Section 703.140(b)(5) is often called the "wildcard" exemption. This exemption permits you to exempt any type of property that you have an interest in, in the amount of $1,350 plus any unused amount of the (b)(1) residence or burial plot exemption. Thus, if you do not use the residence or burial plot exemptions, you can exempt $26,925 worth of property.
Tools of the Trade
Section 703.140(b)(6) provides for an exemption in your aggregate interest (meaning total, not per item) in any implements, professional books, or tools of the trade or of a dependent. The exemption amount is $7,625. For example, this may include electrician's tools if you are an electrician.
Sections 703.140(b)(7) and (8) allow you to exempt your interest in life insurance. Section (b)(7) allows you to exempt an unmatured life insurance policy, other than credit. Section (b)(8) protects up to $13,675 in your aggregate interest in an accrued dividend or interest under, or loan value of, any unmatured life insurance contract owned by the debtor, under which the insured is the debtor, or an individual of whom the debtor is a dependent.
Section 703.140(b)(9) permits exemption of professional prescribed health aids of the debtor or a dependent. This exemption is in an unlimited amount.
Right to Receive Certain Payments
Section 703.140(b)(10)(A)-(D) protects the debtor's interest in social security benefits, unemployment compensation, local public assistance benefits, veteran's benefits, disability benefits, illness benefits, unemployment benefits, and alimony or support maintenance to the extent reasonably necessary to support the debtor and any dependent. This exemption is in an unlimited amount.
Section 703.140(b)(10(E) allows exemption of payments under a stock bonus, pension, profit-sharing, annuity, or similar plan or contract on account of illness, disability, death, age, or length of service, to the extent reasonably necessary for support of the debtor and any dependent. For example, this may be a 401(k). This exemption is in an unlimited amount. Please note that there are several exceptions to this exemption, which you should read carefully.
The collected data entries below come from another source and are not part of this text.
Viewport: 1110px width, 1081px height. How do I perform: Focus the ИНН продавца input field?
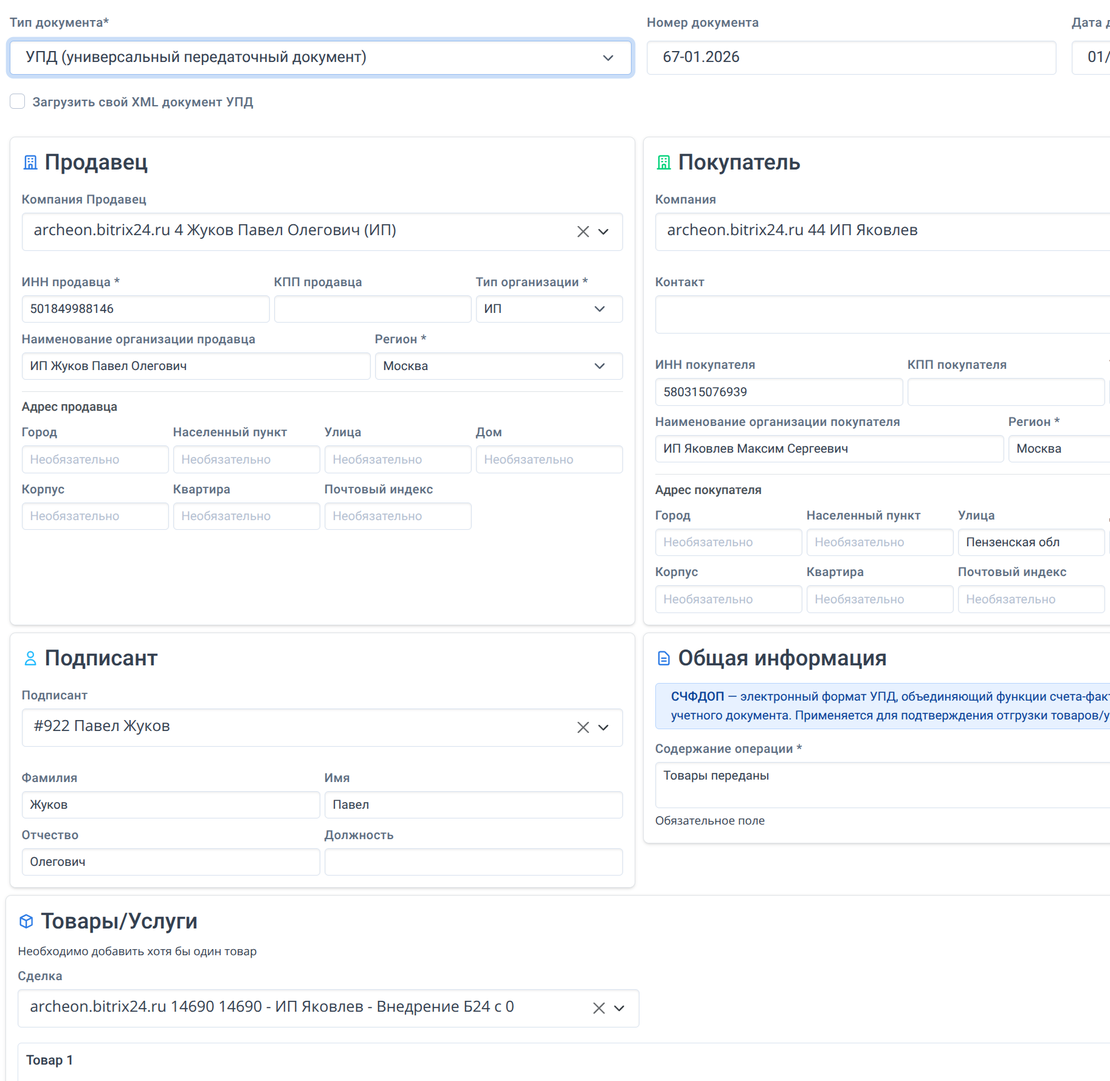(x=145, y=309)
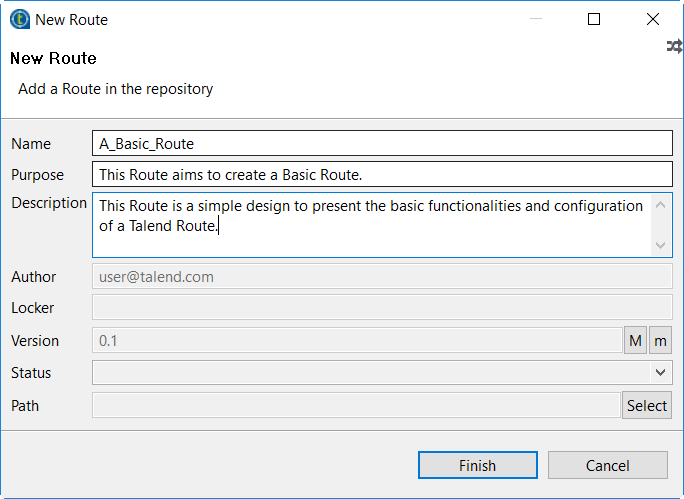Click the Author field

click(380, 277)
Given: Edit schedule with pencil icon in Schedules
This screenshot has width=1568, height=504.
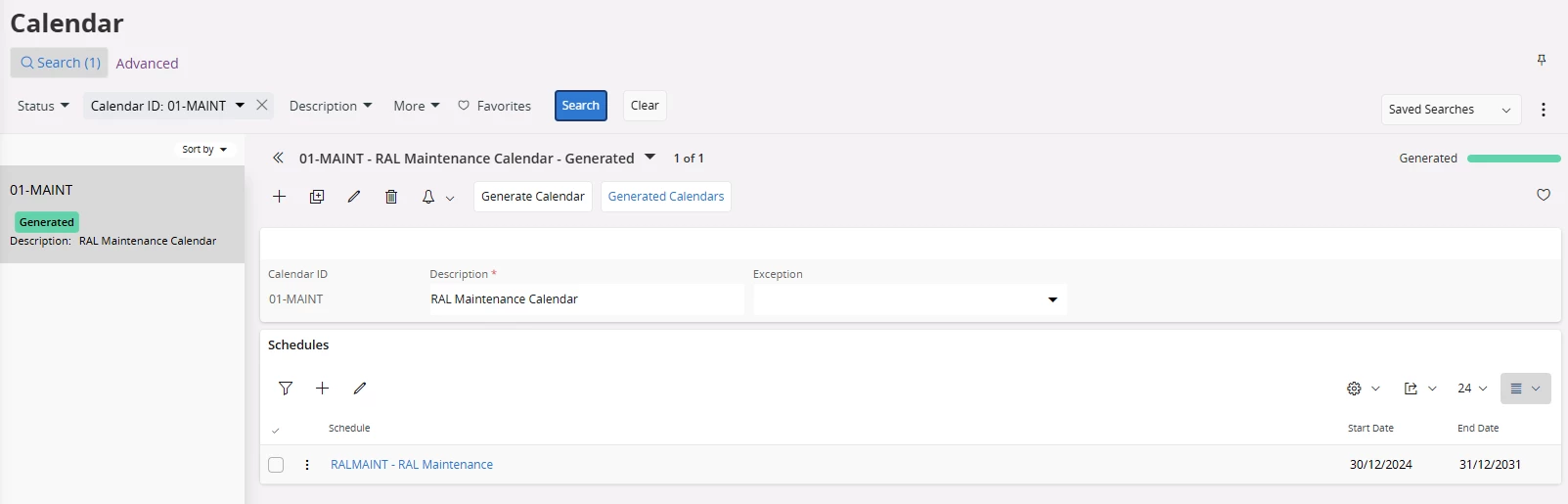Looking at the screenshot, I should pyautogui.click(x=360, y=389).
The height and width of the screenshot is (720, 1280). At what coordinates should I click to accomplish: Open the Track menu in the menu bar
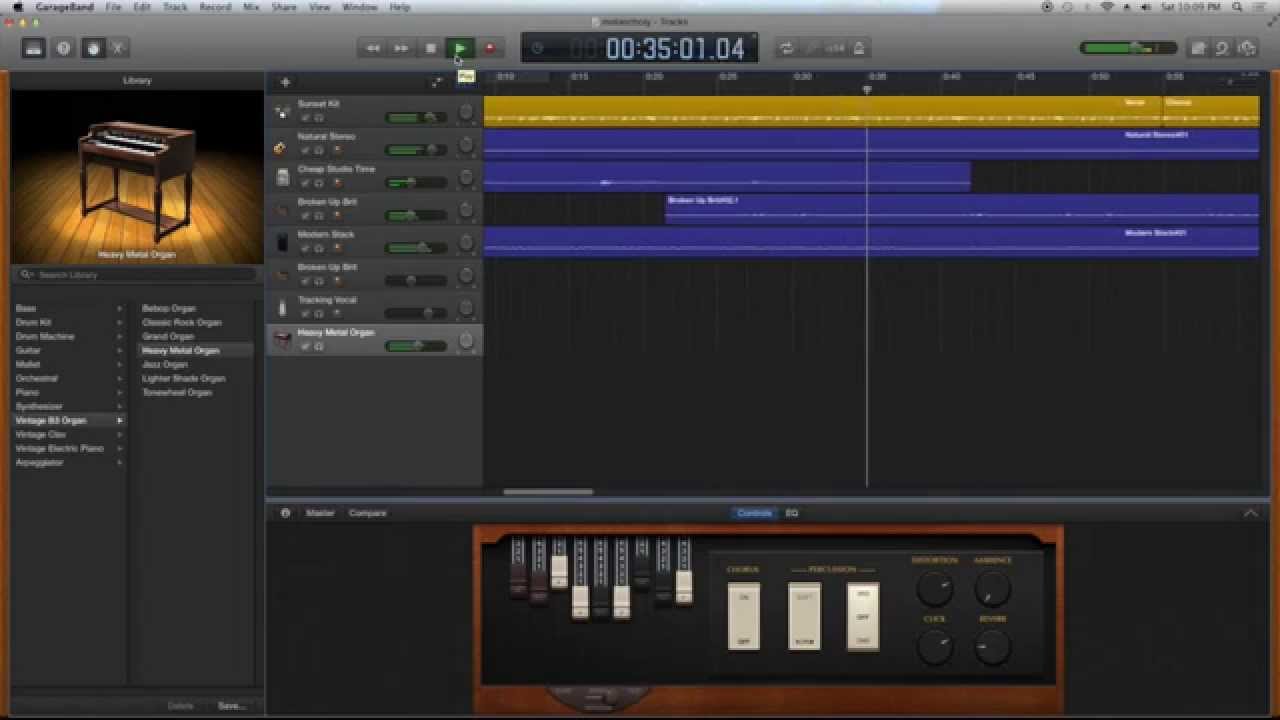[x=174, y=7]
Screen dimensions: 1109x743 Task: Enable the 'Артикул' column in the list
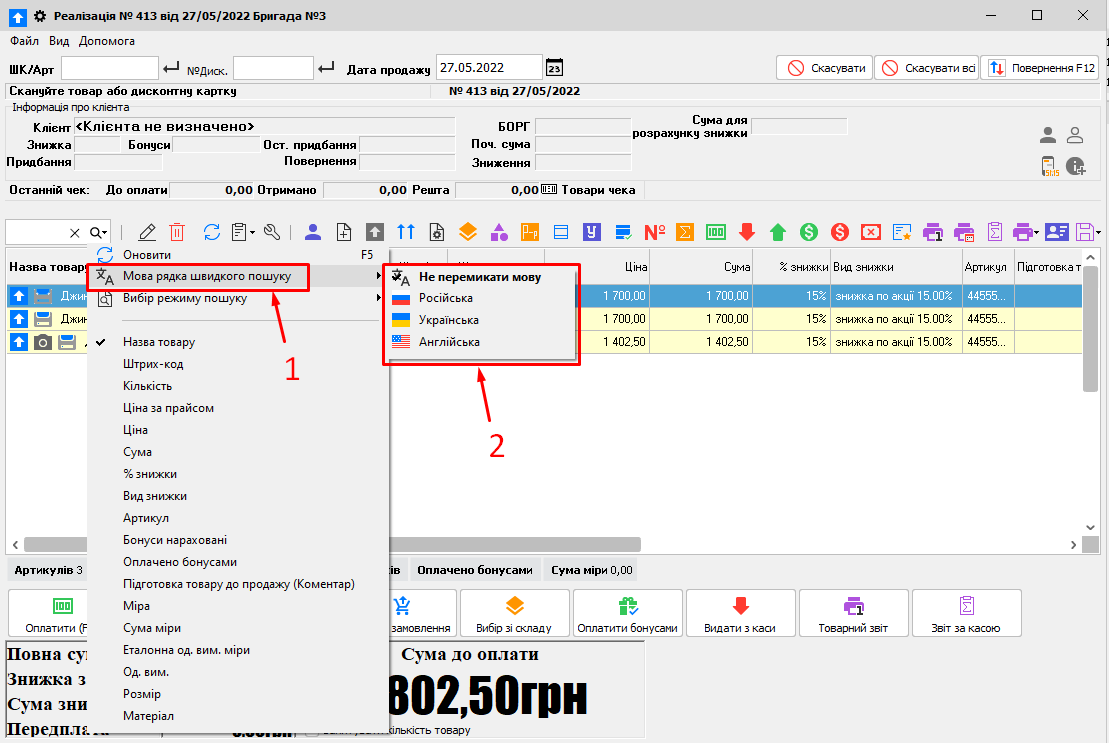(x=146, y=518)
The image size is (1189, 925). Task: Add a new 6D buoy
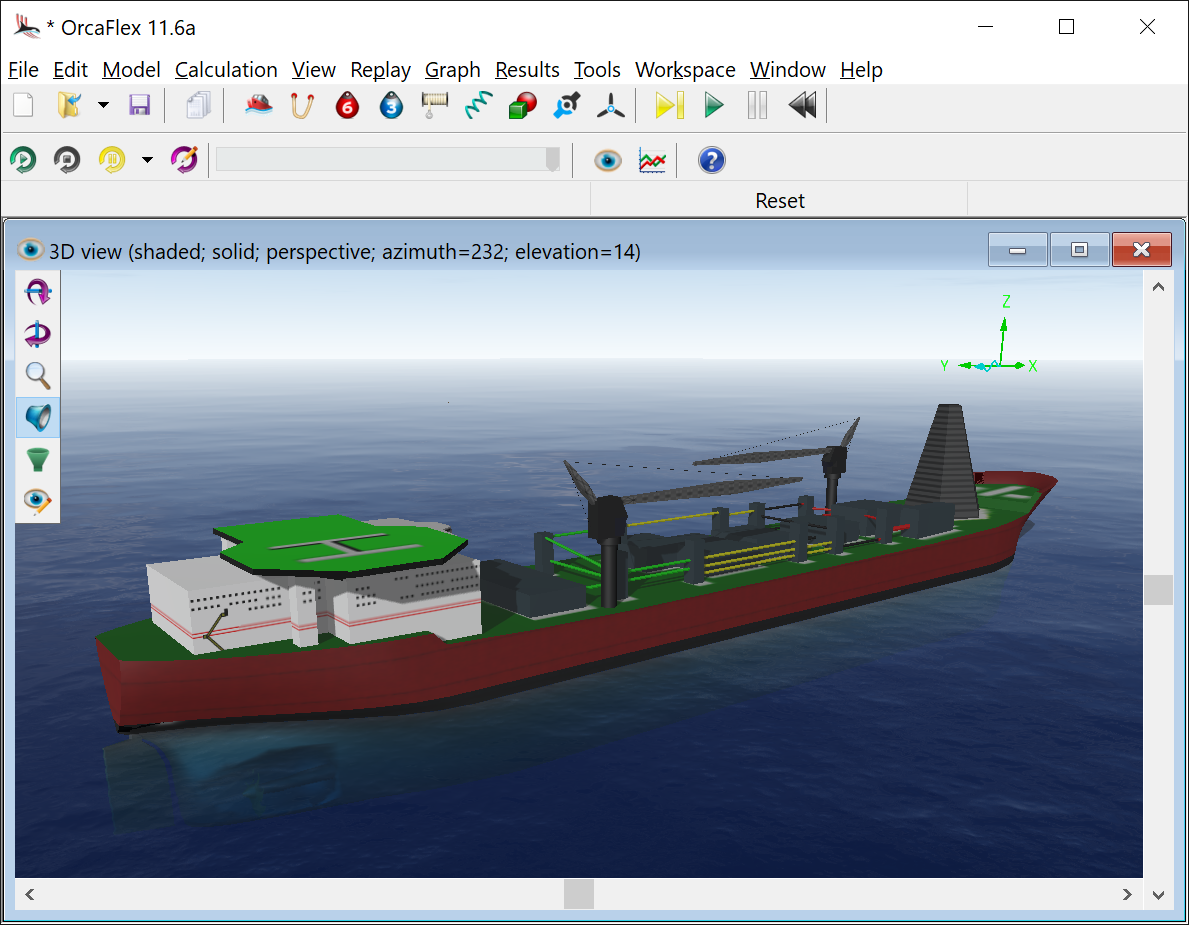pyautogui.click(x=347, y=105)
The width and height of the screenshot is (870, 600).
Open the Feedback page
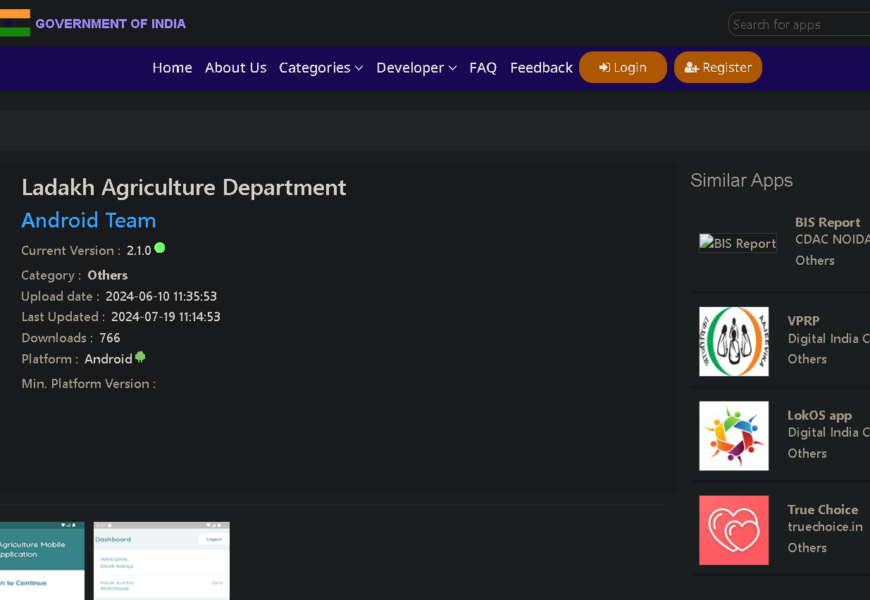click(x=541, y=68)
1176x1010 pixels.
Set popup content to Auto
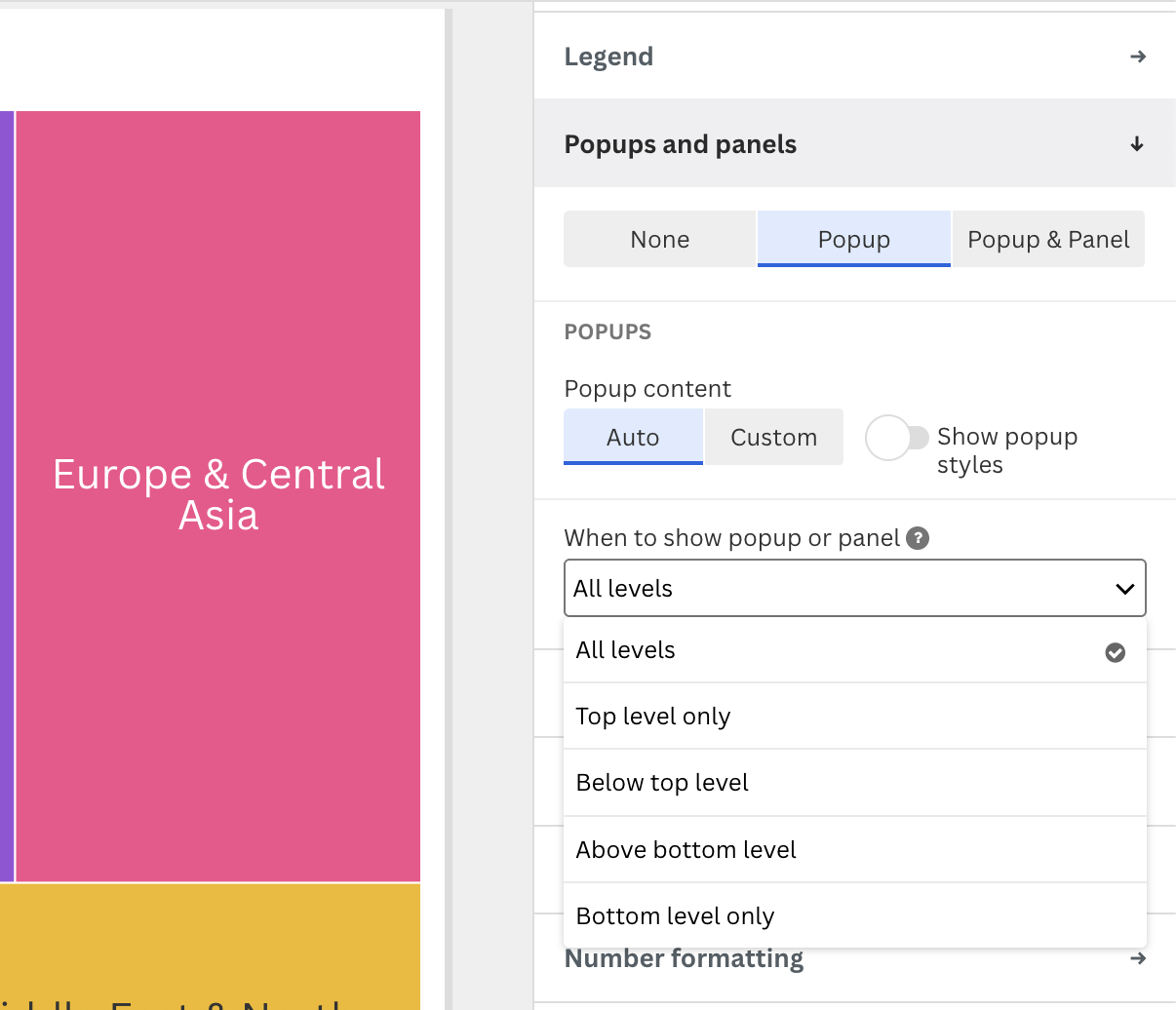tap(633, 438)
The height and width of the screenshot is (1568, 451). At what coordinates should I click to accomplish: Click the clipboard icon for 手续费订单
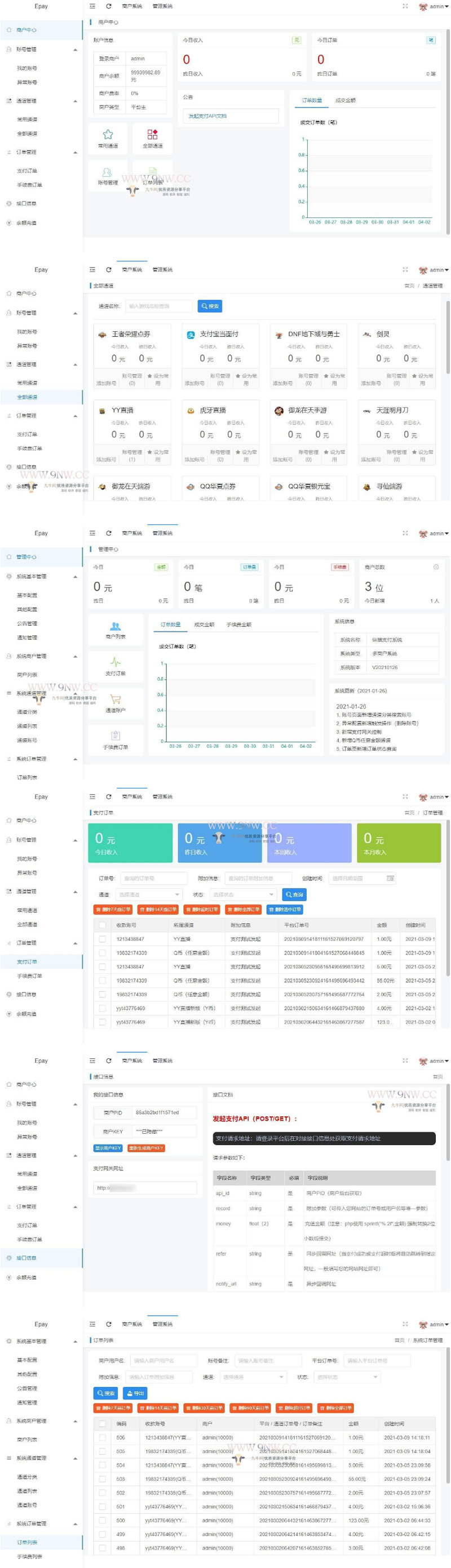point(115,736)
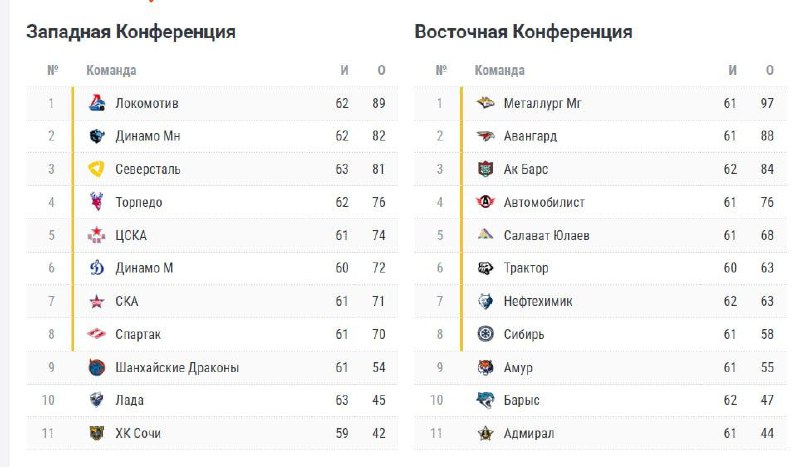Open the Салават Юлаев team page
This screenshot has width=800, height=467.
point(546,235)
Section 703.140(b)(11) allows you to exempt property that you can trace to any of the following: (A) an award under a crime victim's reparation law (unlimited), (B) payment on account of wrongful death of whom you were a dependent, to the extent reasonably necessary for support of debt and any dependent, (C) payment under a life insurance contract that insured the life of an individual of whom you were a dependent, to the extent reasonably necessary to support the debtor and dependents, (D) payment not to exceed $25,575 on account of personal bodily injury, not including pain and suffering or compensation for actual pecuniary loss of the debtor of whom the debtor is a dependent, and (E) payment in compensation for loss of future earnings of the debtor or an individual whom the debtor was a dependent, to the extent reasonably necessary to support the debtor and dependents.
This article is for informational purposes only and not for the purpose of providing legal advice. You should contact your attorney to obtain advice with respect to any particular issue or problem. Use of and access to this article does not create an attorney-client relationship between the author of this article and the user or browser.